Supplied data Block Start
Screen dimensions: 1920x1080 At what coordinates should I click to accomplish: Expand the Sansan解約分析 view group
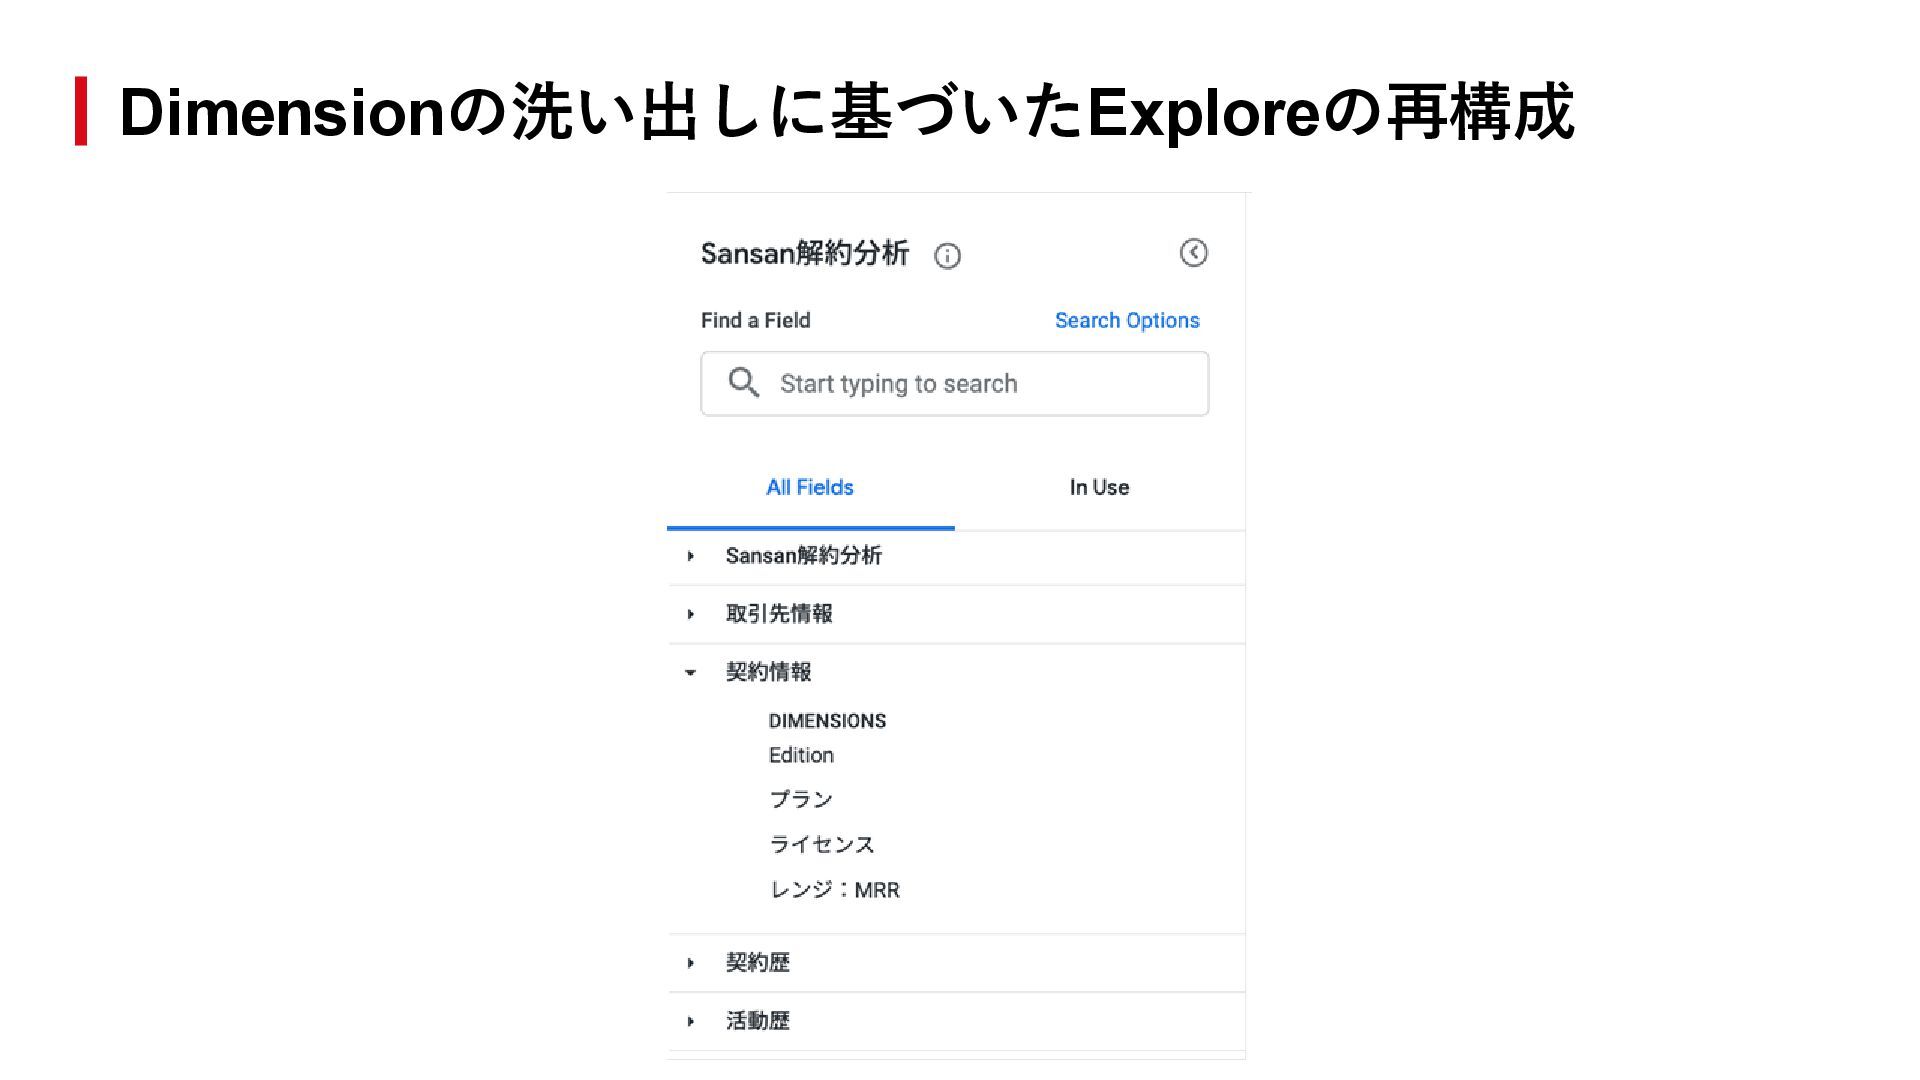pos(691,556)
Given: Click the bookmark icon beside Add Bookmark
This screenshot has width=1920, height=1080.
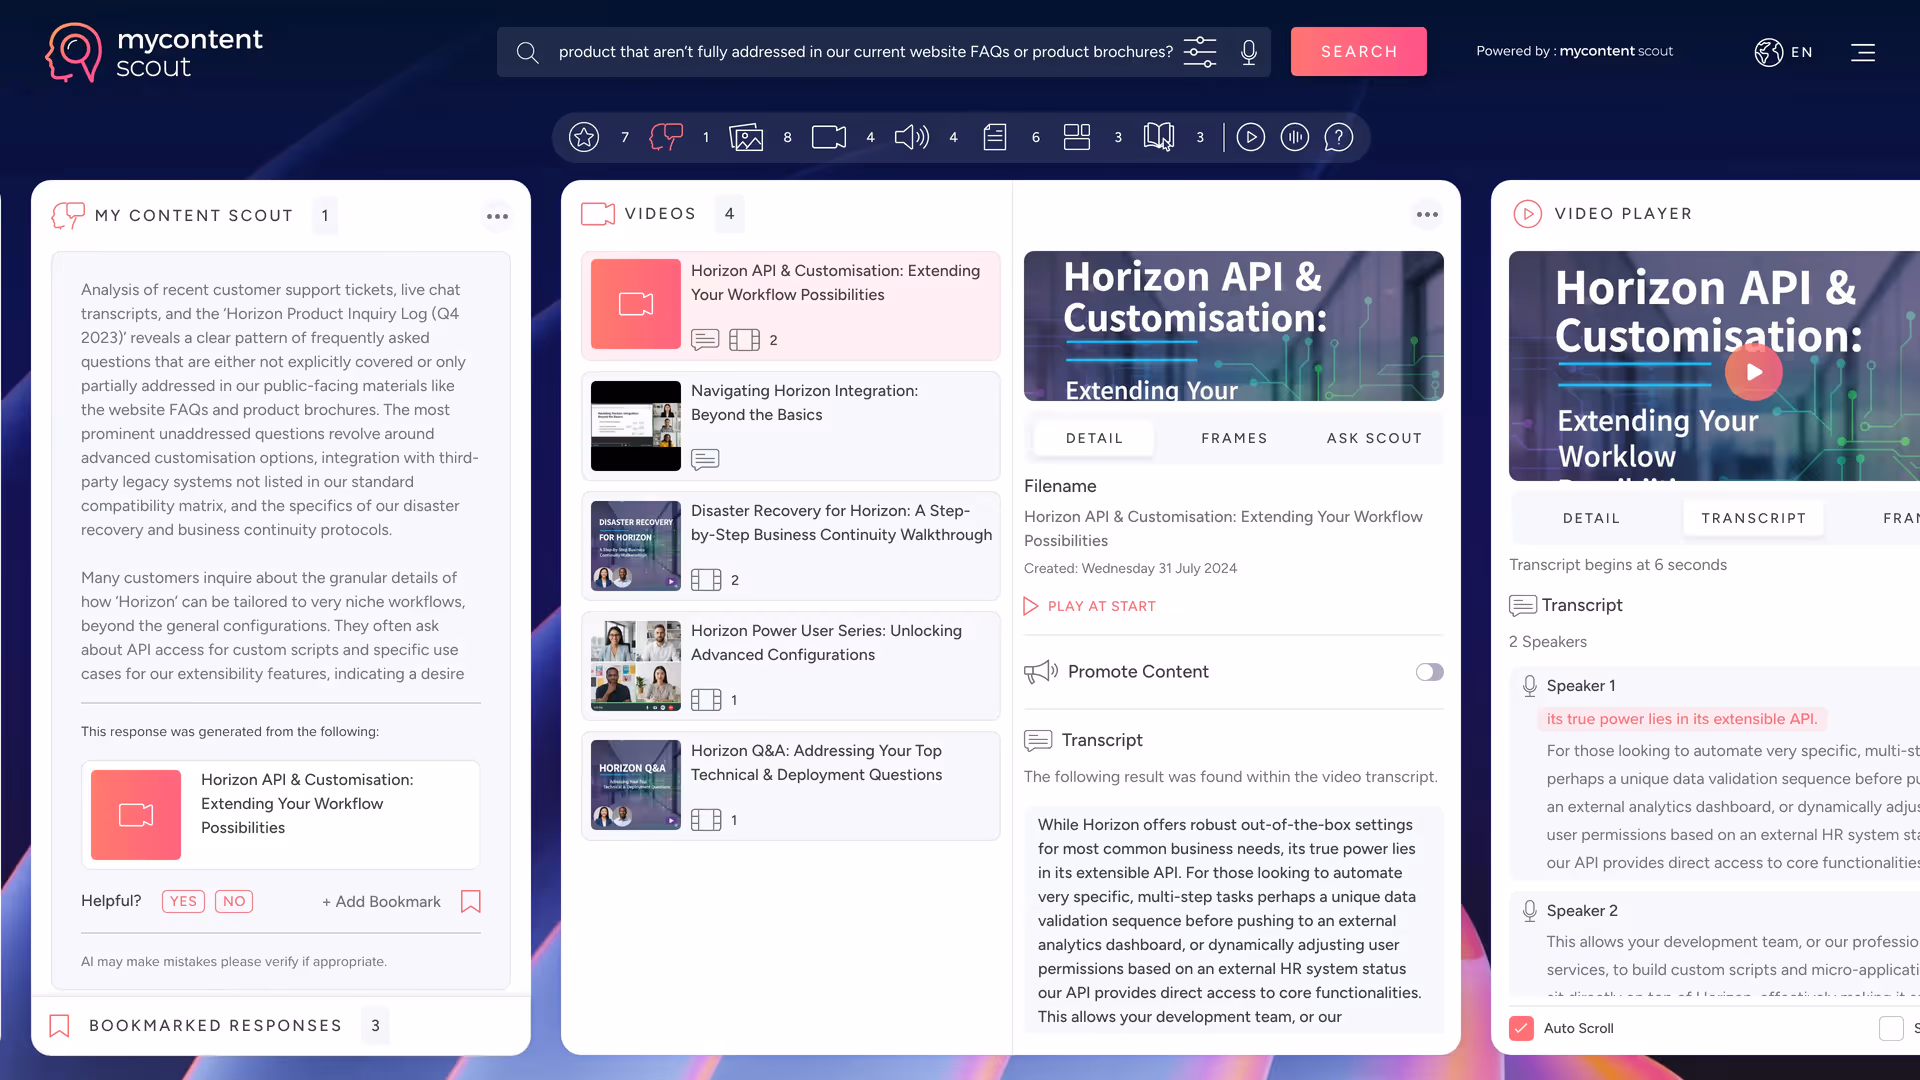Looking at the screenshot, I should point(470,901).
Supplied data Block End
Problem statement: Return every entry above word for word, and include no images.

Result:
Screen dimensions: 1920x1080 At what coordinates should I click to accomplish: Expand the Sansan解約分析 view group
pos(691,556)
Given: Click the bookmark icon beside Add Bookmark
This screenshot has width=1920, height=1080.
Looking at the screenshot, I should point(470,901).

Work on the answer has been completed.